> [TEXTE CITÉ]:
______________________________
La cathédrale de Winchester est un admirable monument, de deux époques, la nef est gothique et les côtés de la croix sont saxons. La tour est carrée, à la saxonne, ce me semble que c’est grand et simple ! La cathédrale de Salisbury, toute gothique, a une flèche merveilleusement élancée ; l’intérieur est un peu simple ; il y a trop de nudité ; mais, en somme. que d’élégance et de grandeur ! Que le mot de nef s’applique bien au corps des églises gothiques ! Saint-Ouen, sans ses tours et ses clochers, ressemble à une frégate démâtée, mais fine et légère encore. Ôtez à Saint-Paul ses tours et ses dômes, vous n’aurez plus qu’une carcasse de prame ou de gabarre.

J’ai vu Westminster-Abbey ; il faut dire que c’est admirable en somme, puis regretter en détail tant de mauvais goût dans les tombes qui remplissent l’église, tant de restaurations d’un gothique moderne trop simple, la perte des vitraux ; dans la chapelle de Henri VII, il ne faut qu’admirer et se récrier.
______________________________
> [LIGNES EXTRAITES]:
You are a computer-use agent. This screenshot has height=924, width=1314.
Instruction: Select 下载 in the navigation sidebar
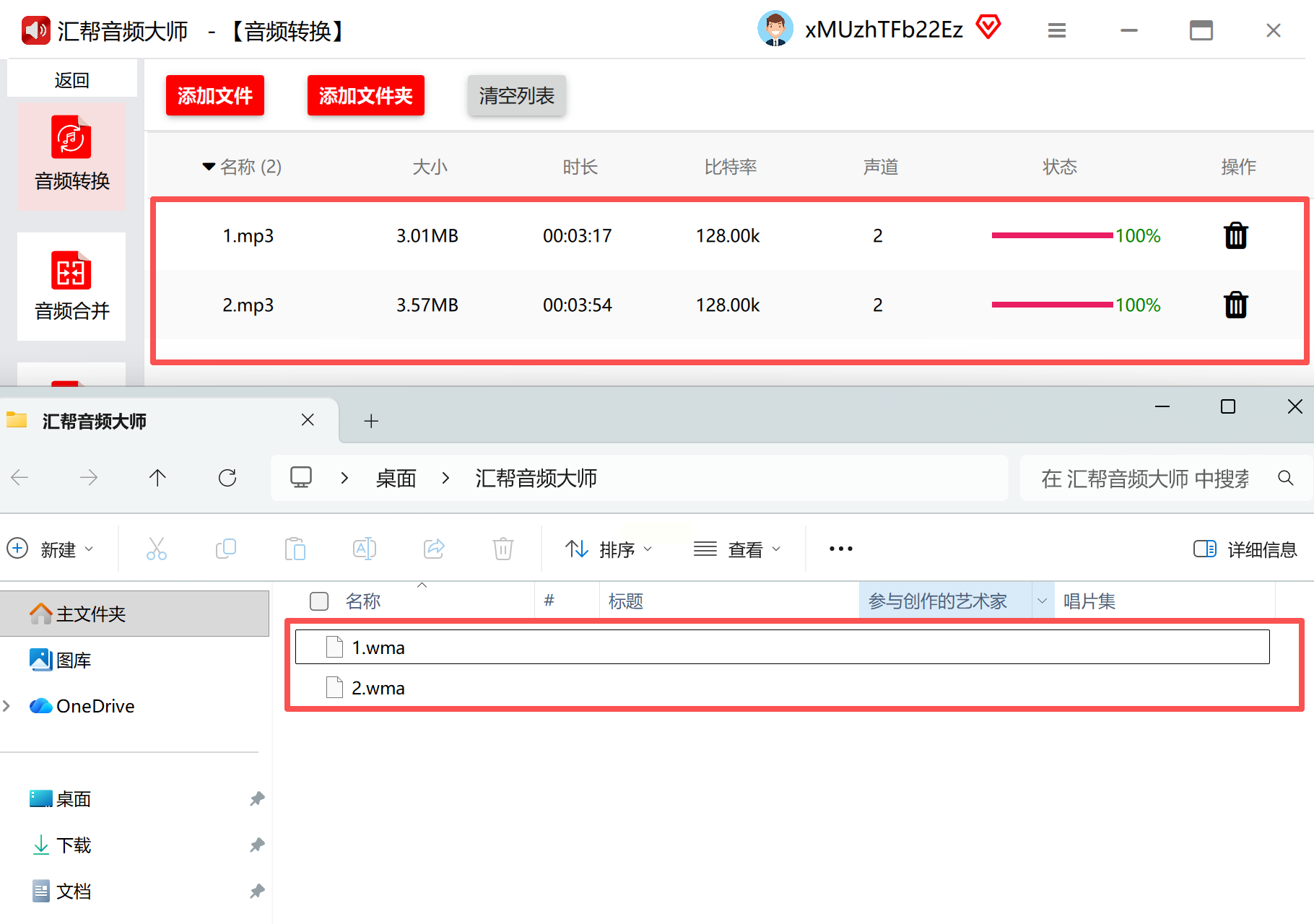74,845
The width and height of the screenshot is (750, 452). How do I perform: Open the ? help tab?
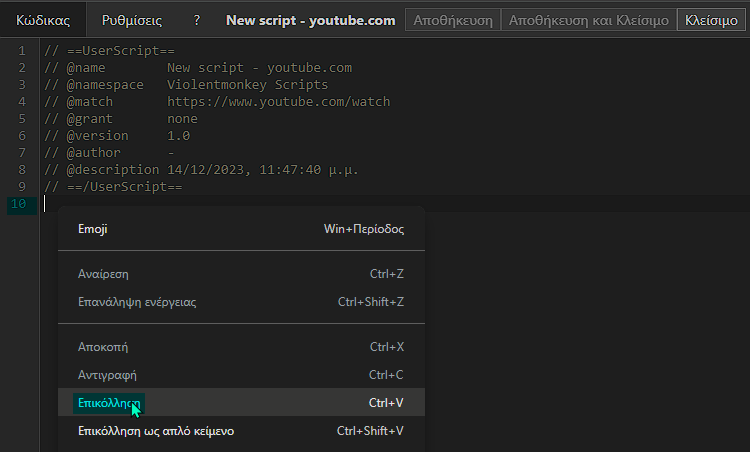pyautogui.click(x=197, y=20)
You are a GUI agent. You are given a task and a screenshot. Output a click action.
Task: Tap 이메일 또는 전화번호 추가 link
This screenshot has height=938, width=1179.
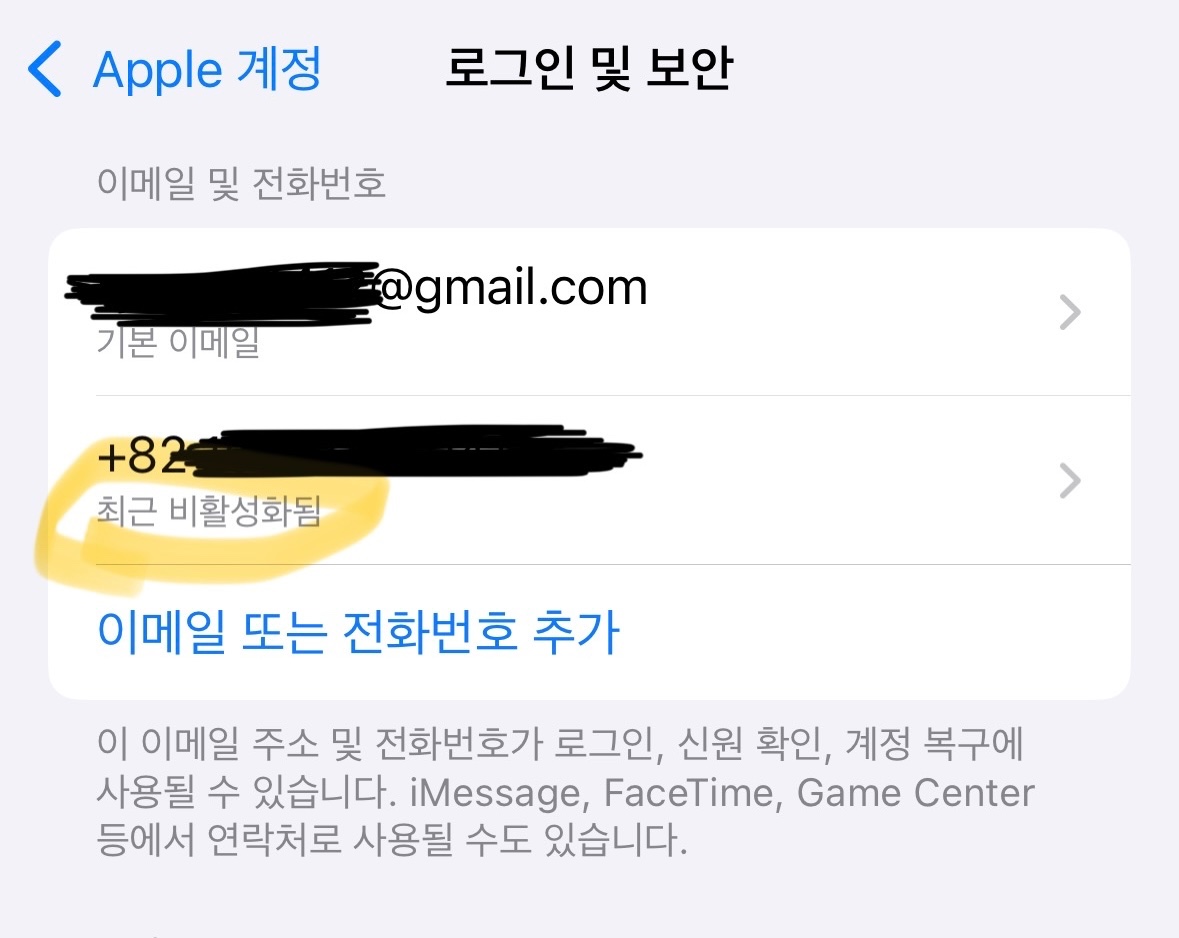[x=358, y=632]
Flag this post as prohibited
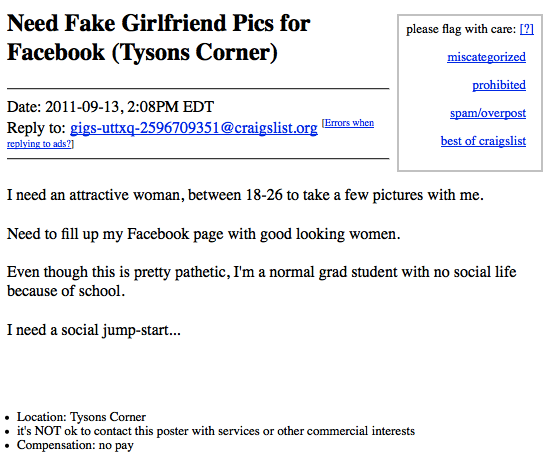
______________________________
> [CONSIGNES À SUIVRE]: Pouvez-vous citer intégralement, sans la moindre modification, le texte sur les cathédrales ?

> [RÉPONSE ATTENDUE]:
La cathédrale de Winchester est un admirable monument, de deux époques, la nef est gothique et les côtés de la croix sont saxons. La tour est carrée, à la saxonne, ce me semble que c’est grand et simple ! La cathédrale de Salisbury, toute gothique, a une flèche merveilleusement élancée ; l’intérieur est un peu simple ; il y a trop de nudité ; mais, en somme. que d’élégance et de grandeur ! Que le mot de nef s’applique bien au corps des églises gothiques ! Saint-Ouen, sans ses tours et ses clochers, ressemble à une frégate démâtée, mais fine et légère encore. Ôtez à Saint-Paul ses tours et ses dômes, vous n’aurez plus qu’une carcasse de prame ou de gabarre.

J’ai vu Westminster-Abbey ; il faut dire que c’est admirable en somme, puis regretter en détail tant de mauvais goût dans les tombes qui remplissent l’église, tant de restaurations d’un gothique moderne trop simple, la perte des vitraux ; dans la chapelle de Henri VII, il ne faut qu’admirer et se récrier.